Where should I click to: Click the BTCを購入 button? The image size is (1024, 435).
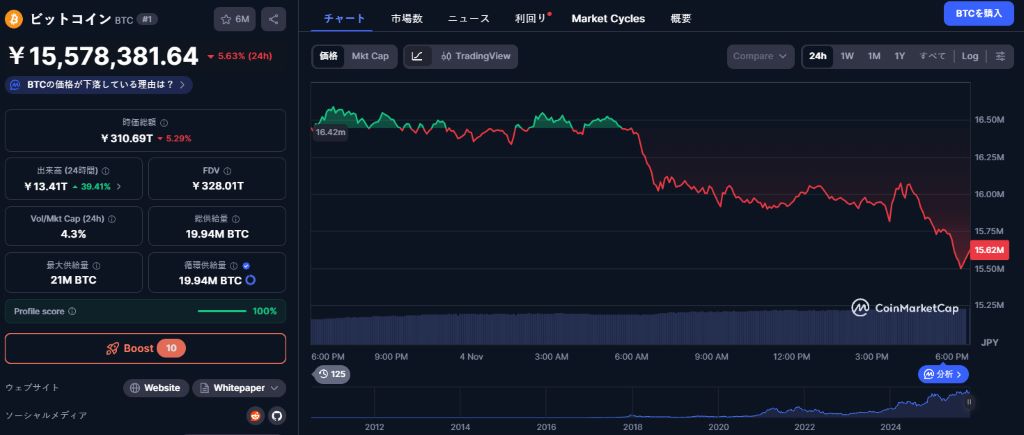click(x=978, y=13)
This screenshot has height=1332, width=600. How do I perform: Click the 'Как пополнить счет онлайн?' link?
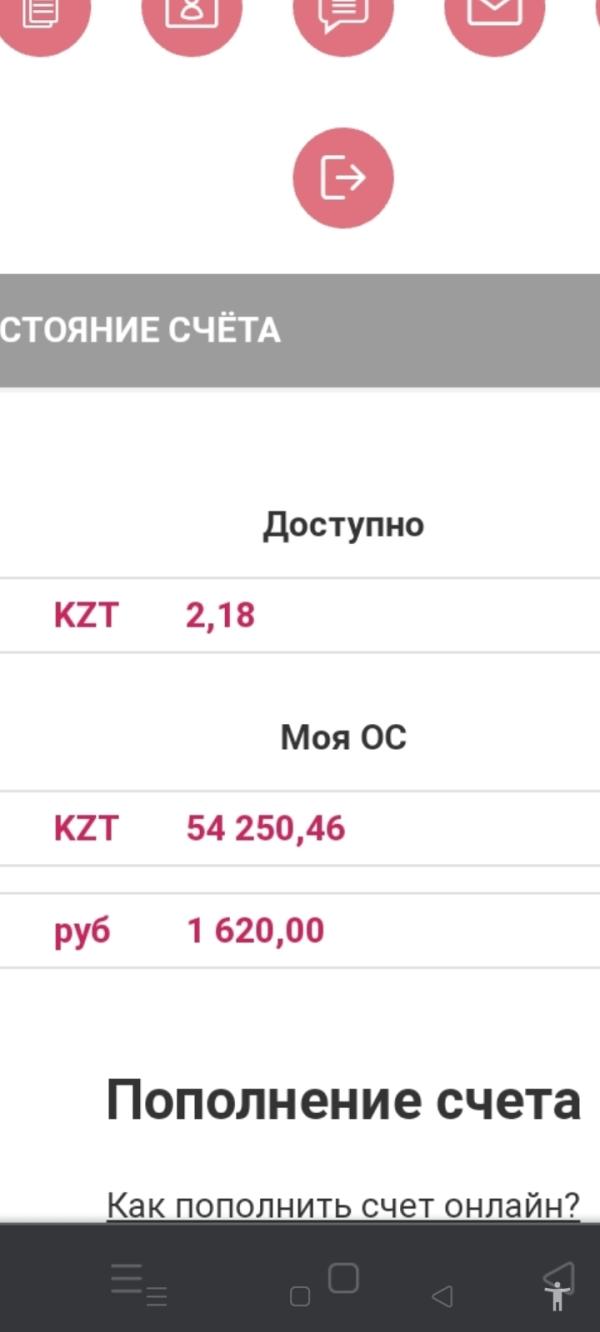coord(343,1205)
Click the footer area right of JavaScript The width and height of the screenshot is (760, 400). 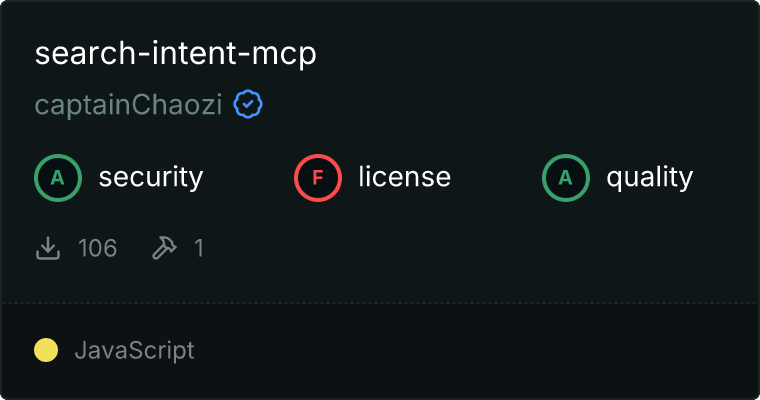point(475,350)
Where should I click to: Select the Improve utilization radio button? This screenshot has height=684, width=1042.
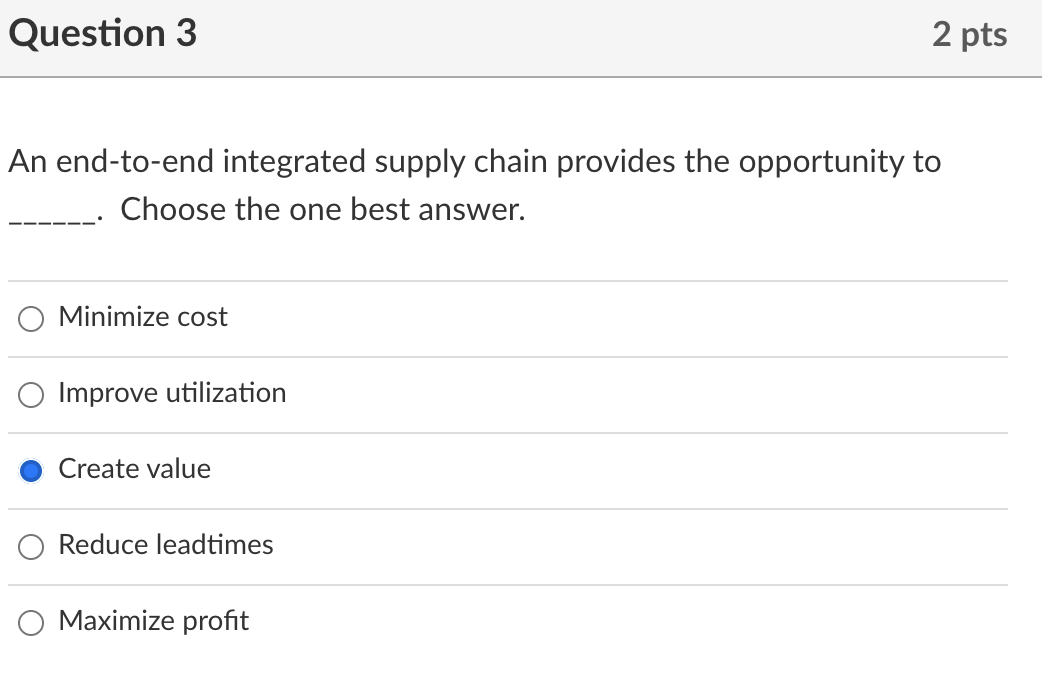pyautogui.click(x=31, y=394)
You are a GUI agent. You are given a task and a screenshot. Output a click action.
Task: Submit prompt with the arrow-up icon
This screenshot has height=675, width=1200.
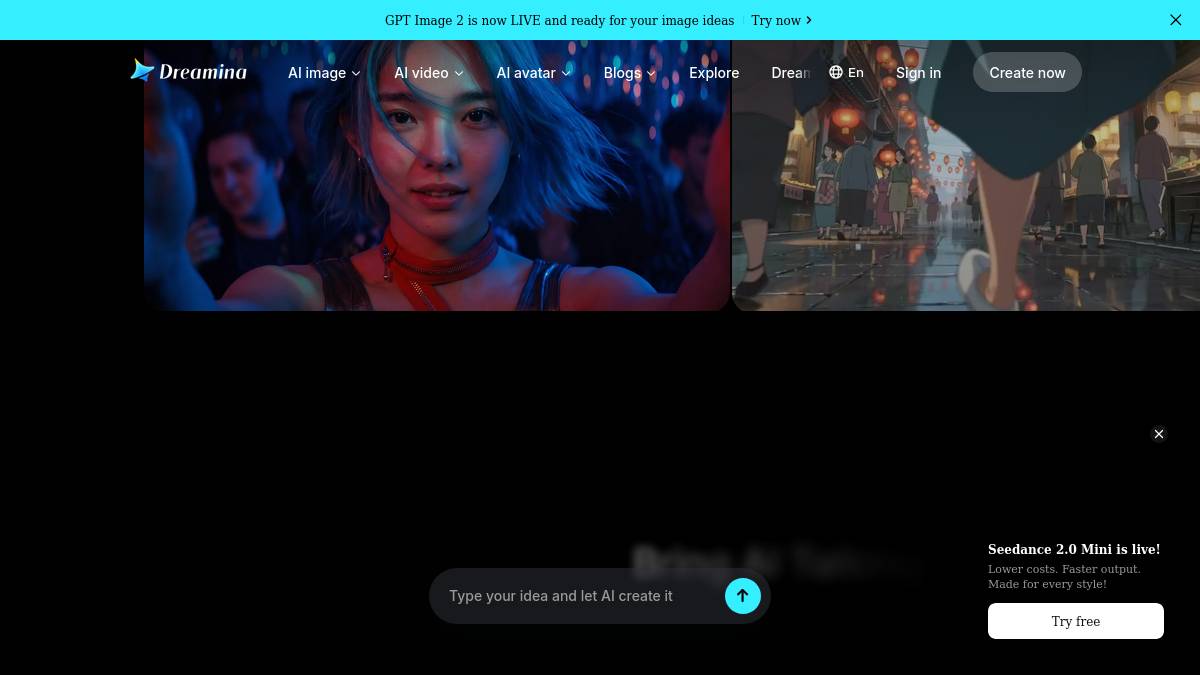(x=743, y=596)

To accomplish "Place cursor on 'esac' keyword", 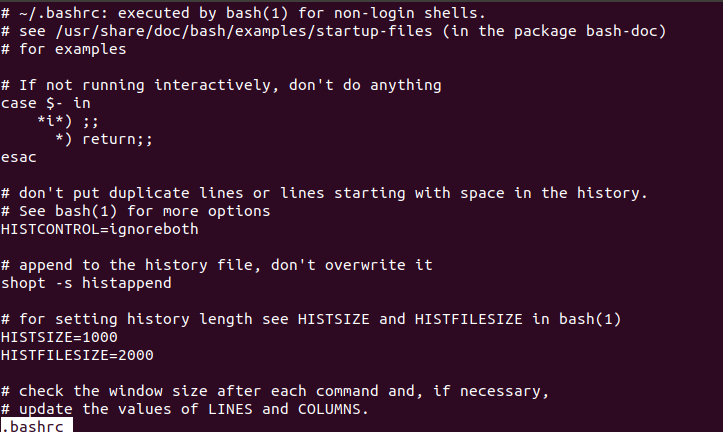I will coord(18,157).
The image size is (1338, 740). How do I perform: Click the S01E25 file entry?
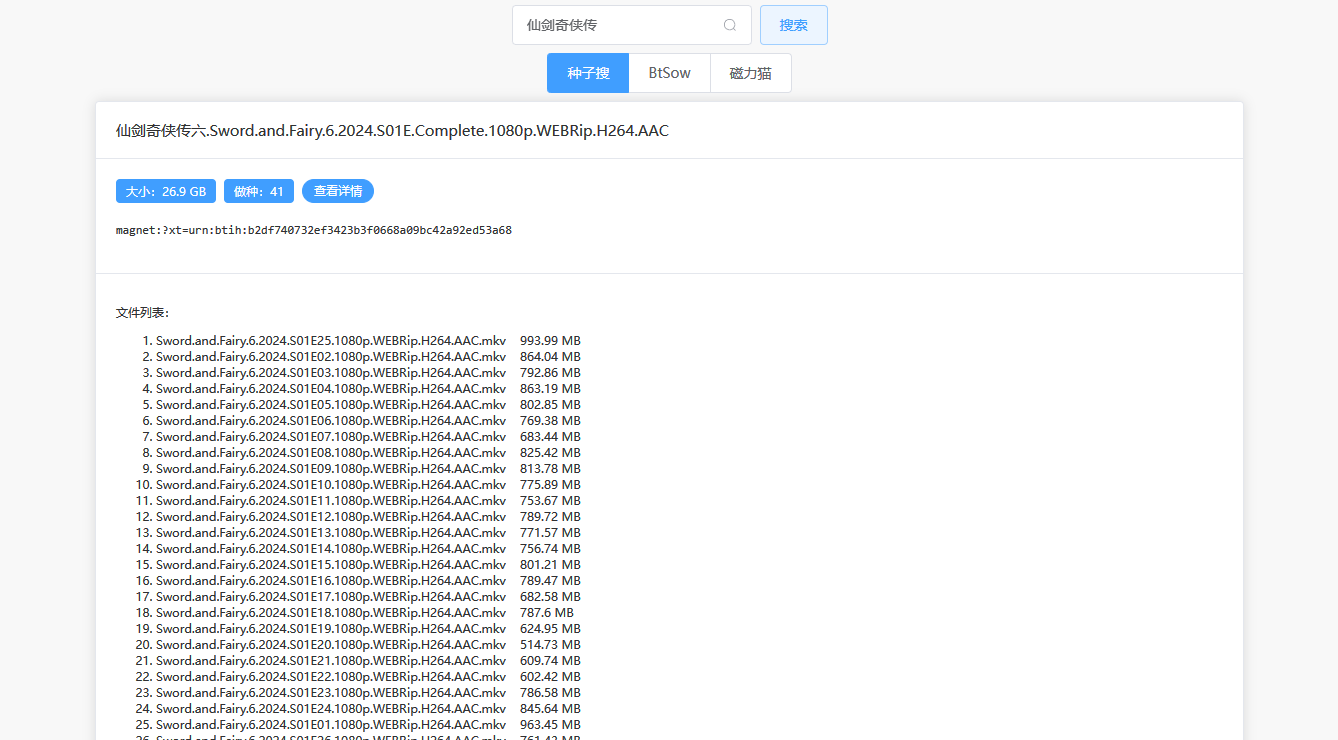tap(331, 341)
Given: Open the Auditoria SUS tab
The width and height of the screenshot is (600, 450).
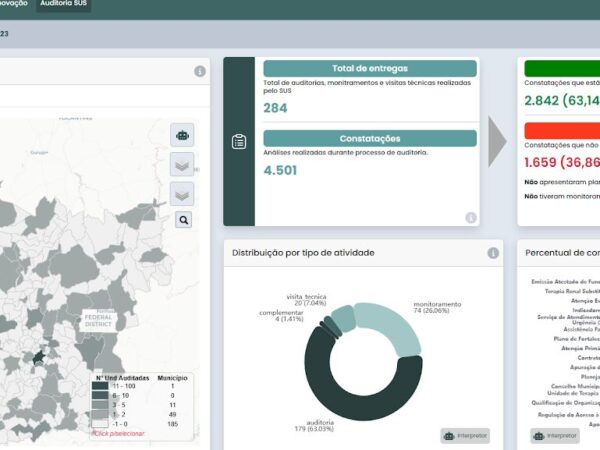Looking at the screenshot, I should (64, 5).
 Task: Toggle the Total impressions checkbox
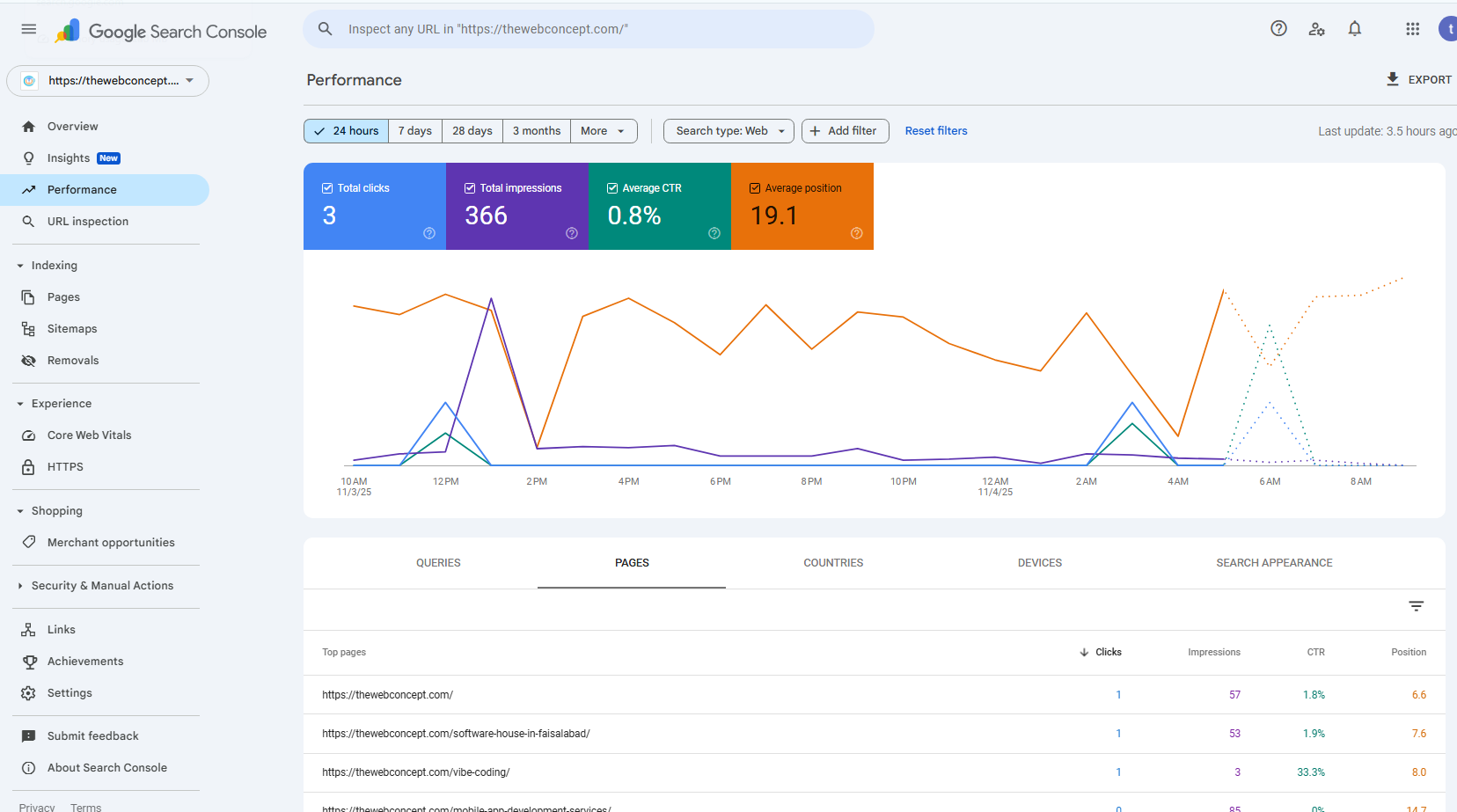[x=470, y=188]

=-=-=-=-=

TASK REQUIREMENTS
Needed here is only the span from the line with "Given: Open the Auditoria SUS tab" through the last line of the entries, copied exactly with both ends and without pictures.

TASK OUTPUT
Given: Open the Auditoria SUS tab
The width and height of the screenshot is (600, 450).
Looking at the screenshot, I should (64, 5).
 Task: Toggle the Total impressions checkbox
[x=470, y=188]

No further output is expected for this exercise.